Tag: automation (page 1 of 1)

oh, okay, one more post

On these matters. This from Roald Dahl’s story “The Great Automatic Grammatizator” (1952): 

“That’s exactly it, Mr Bohlen! That’s where the machine comes in. Listen a minute, sir, while I tell you some more. I’ve got it all worked out. The big magazines are carrying approximately three fiction stories in each issue. Now, take the fifteen most important magazines—the ones paying the most money. A few of them are monthlies, but most of them come out every week. All right. That makes, let us say, around forty big stories being bought each week. That’s forty thousand dollars. So with our machine—when we get it working properly—we can collar nearly the whole of this market!” 

“My dear boy, you’re mad!”

“No, sir, honestly, it’s true what I say. Don’t you see that with volume alone we’ll completely overwhelm them! This machine can produce a five-thousand-word story, all typed and ready for dispatch, in thirty seconds. How can the writers compete with that? I ask you, Mr Bohlen, how?”
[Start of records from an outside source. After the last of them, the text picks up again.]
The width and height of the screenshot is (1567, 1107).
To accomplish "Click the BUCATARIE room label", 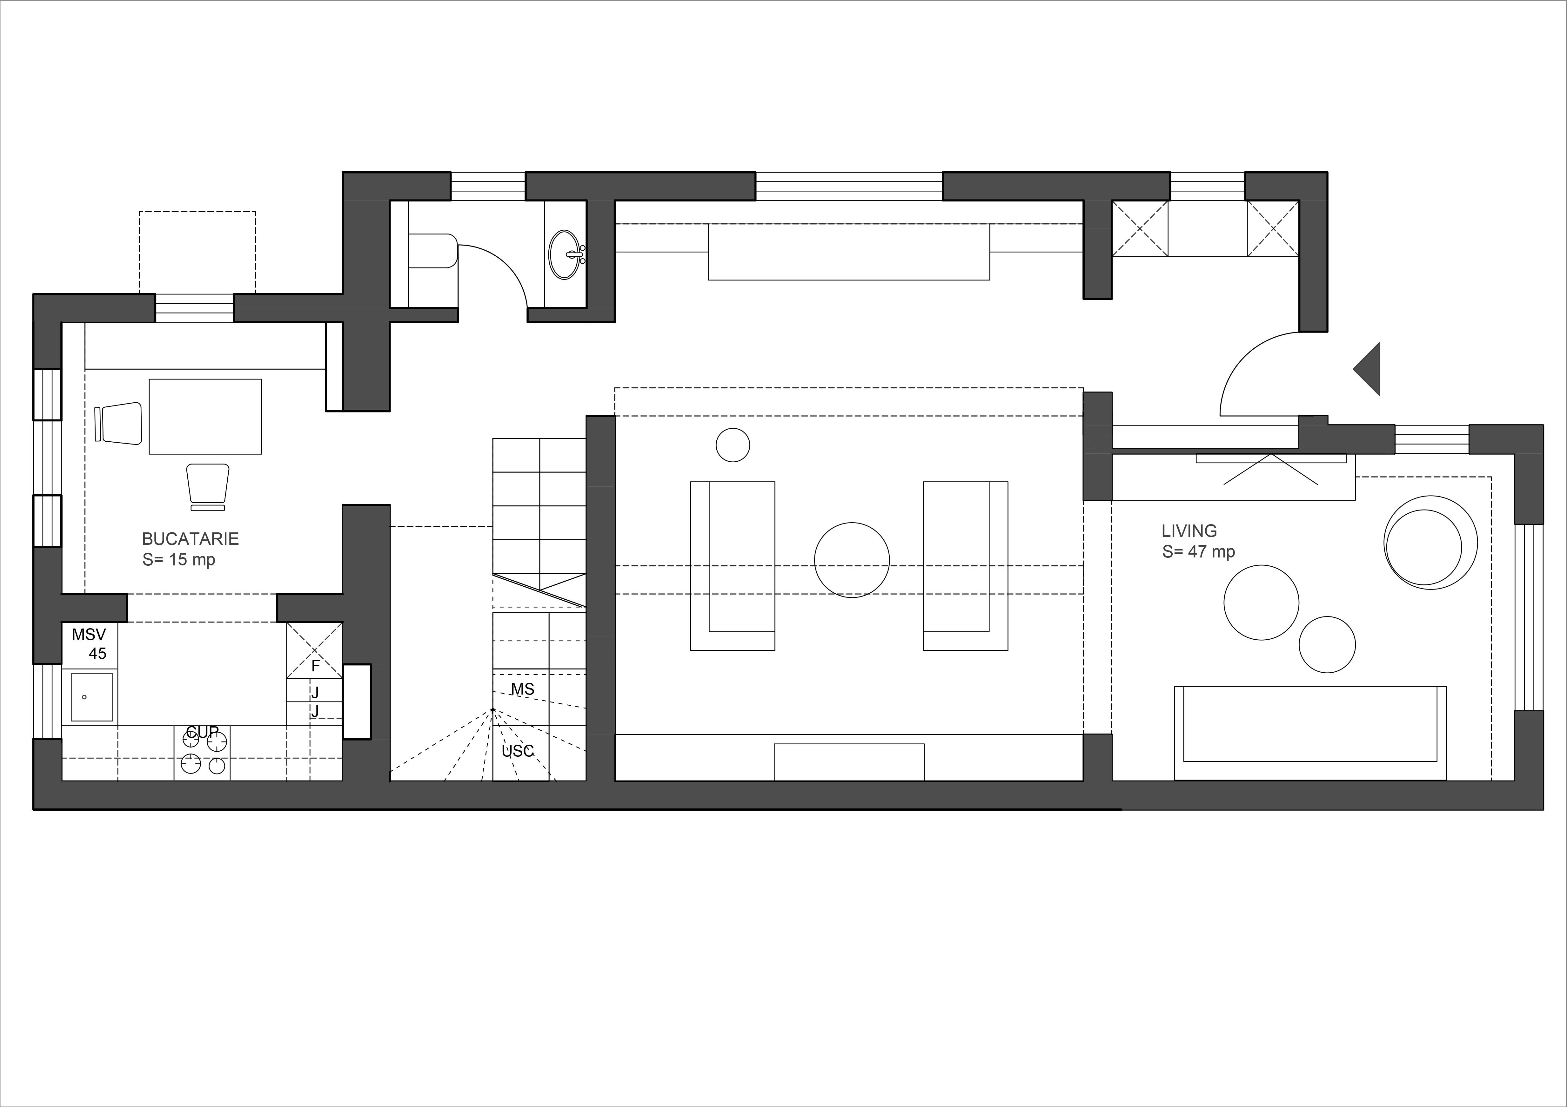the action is pos(191,539).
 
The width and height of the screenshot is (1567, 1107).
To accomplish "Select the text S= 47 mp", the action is pos(1198,552).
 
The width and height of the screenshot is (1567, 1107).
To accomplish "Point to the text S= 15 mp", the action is pos(179,560).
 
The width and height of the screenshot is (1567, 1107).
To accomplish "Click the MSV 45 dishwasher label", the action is pos(90,644).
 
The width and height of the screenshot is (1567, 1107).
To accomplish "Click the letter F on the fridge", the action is pos(315,666).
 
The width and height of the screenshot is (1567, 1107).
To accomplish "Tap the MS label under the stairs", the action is pos(522,689).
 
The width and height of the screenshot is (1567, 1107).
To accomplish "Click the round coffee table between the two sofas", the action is pos(852,560).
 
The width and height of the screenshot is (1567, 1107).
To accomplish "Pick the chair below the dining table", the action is pos(207,486).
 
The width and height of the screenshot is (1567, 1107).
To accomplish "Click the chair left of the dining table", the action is pos(119,424).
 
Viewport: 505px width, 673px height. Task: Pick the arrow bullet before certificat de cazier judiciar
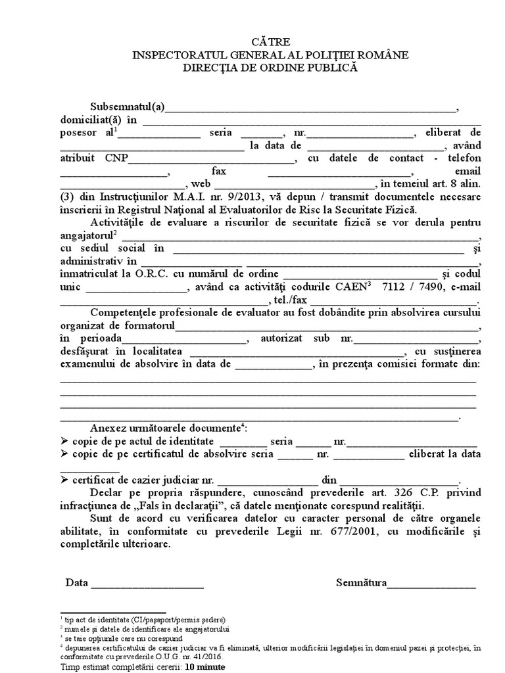tap(64, 480)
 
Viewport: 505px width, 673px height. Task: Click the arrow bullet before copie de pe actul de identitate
tap(64, 440)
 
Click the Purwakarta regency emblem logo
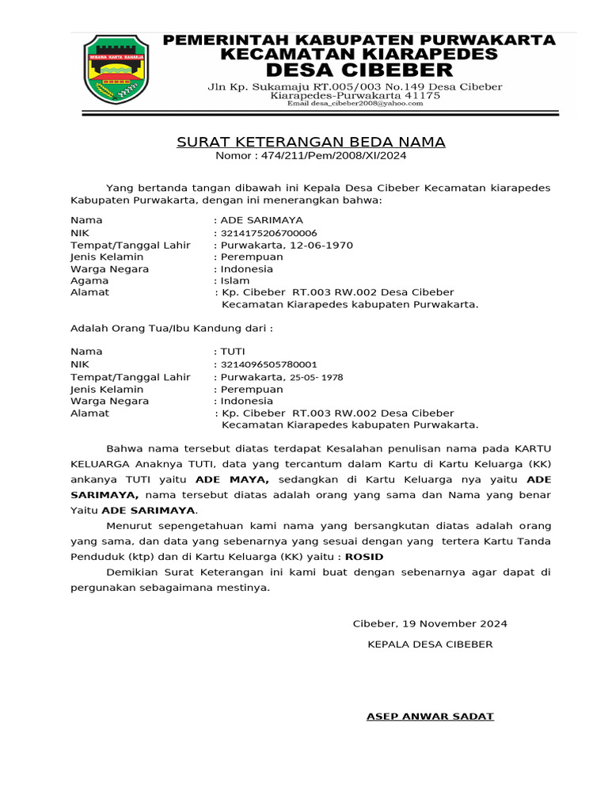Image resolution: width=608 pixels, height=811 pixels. click(116, 70)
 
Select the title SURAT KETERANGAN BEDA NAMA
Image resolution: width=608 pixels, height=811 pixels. click(310, 143)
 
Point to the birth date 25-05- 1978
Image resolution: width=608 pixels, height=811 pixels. click(317, 377)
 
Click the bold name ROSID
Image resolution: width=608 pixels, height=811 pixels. click(364, 556)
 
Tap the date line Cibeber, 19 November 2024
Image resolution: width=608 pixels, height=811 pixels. click(430, 623)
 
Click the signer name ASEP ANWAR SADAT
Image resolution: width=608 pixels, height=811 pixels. click(430, 716)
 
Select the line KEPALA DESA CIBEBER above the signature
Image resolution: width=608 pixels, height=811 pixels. click(430, 644)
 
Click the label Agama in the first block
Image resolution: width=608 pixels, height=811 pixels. click(90, 280)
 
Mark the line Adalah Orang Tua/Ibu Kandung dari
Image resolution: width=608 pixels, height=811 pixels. click(172, 327)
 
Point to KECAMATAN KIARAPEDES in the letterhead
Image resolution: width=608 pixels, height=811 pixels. click(359, 54)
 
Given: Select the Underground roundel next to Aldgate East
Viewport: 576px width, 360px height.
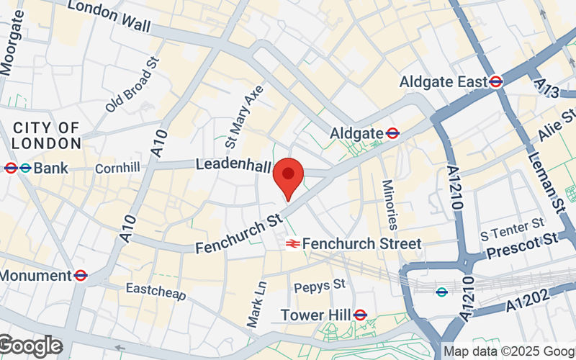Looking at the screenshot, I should point(495,82).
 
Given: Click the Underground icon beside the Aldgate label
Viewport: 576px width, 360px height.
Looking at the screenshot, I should point(392,133).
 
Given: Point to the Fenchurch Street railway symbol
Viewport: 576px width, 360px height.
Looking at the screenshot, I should point(292,244).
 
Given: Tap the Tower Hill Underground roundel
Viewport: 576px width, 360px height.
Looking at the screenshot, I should point(361,315).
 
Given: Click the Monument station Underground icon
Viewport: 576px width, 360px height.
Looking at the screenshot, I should point(81,275).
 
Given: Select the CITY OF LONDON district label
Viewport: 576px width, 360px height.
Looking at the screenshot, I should point(46,135).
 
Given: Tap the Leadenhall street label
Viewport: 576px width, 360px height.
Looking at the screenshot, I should point(233,165).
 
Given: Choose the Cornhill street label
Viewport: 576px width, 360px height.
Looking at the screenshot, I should point(117,168).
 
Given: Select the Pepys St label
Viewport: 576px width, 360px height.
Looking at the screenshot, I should point(320,286).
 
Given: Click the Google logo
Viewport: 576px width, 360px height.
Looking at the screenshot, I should point(30,346).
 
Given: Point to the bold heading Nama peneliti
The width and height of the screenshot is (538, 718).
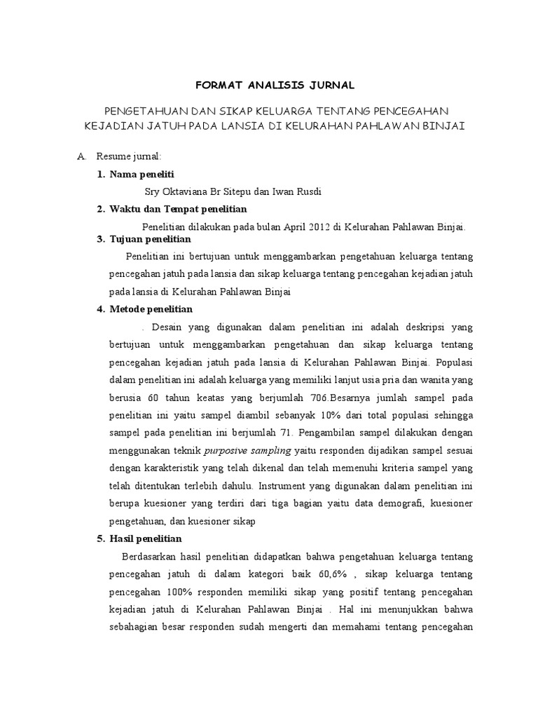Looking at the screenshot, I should tap(142, 174).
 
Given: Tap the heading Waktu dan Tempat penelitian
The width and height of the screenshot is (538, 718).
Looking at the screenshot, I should tap(178, 209).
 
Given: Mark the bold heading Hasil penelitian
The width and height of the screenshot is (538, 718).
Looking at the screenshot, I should tap(146, 538).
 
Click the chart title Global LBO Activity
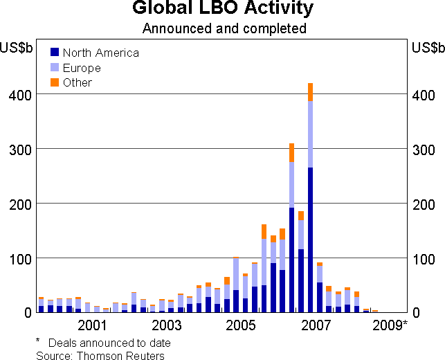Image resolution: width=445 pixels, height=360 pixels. [x=223, y=10]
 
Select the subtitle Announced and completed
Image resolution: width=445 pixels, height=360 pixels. [x=224, y=28]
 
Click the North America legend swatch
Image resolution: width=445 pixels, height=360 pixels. [x=54, y=52]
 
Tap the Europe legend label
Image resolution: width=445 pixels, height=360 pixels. [x=82, y=68]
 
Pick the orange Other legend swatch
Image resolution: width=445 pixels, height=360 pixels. [x=54, y=82]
At that point, Adolph Knipe noticed a slight change in the man’s expression, an extra brightness in the eyes, the nostrils distending, the whole face becoming still, almost rigid. Quickly, he continued. “Nowadays, Mr Bohlen, the hand-made article hasn’t a hope. It can’t possibly compete with mass-production, especially in this country — you know that. Carpets … chairs … shoes … bricks … crockery … anything you like to mention — they’re all made by machinery now. The quality may be inferior, but that doesn’t matter. It’s the cost of production that counts. And stories — well — they’re just another product, like carpets and chairs, and no one cares how you produce them so long as you deliver the goods. We’ll sell them wholesale, Mr Bohlen! We’ll undercut every writer in the country! We’ll corner the market!”

Andrey Mir:

Digital natives are fit for their new environment but not for the old one. Coaches complain that teenagers are unable to hold a hockey stick or do pull-ups. Digital natives’ peripheral vision — required for safety in physical space — is deteriorating. With these deficits come advantages in the digital realm. The eye is adjusting to tunnel vision — a digital native can see on-screen details that a digital immigrant can’t see. When playing video games, digital immigrants still instinctively dodge bullets or blows, but digital natives do not. Their bodies don’t perceive an imaginary digital threat as a real one, which is only logical. Their sensorium has readjusted to ignore fake digital threats that simulate physical ones. No need for an instinctive fear of heights or trauma: in the digital world, even death can be overcome by re-spawning. Yet what will happen when millions of young people with poor grip strength, peripheral blindness, and no instinctive fear of collision start, say, driving cars? Will media evolution be there in time to replace drivers with autopilots in self-driving vehicles?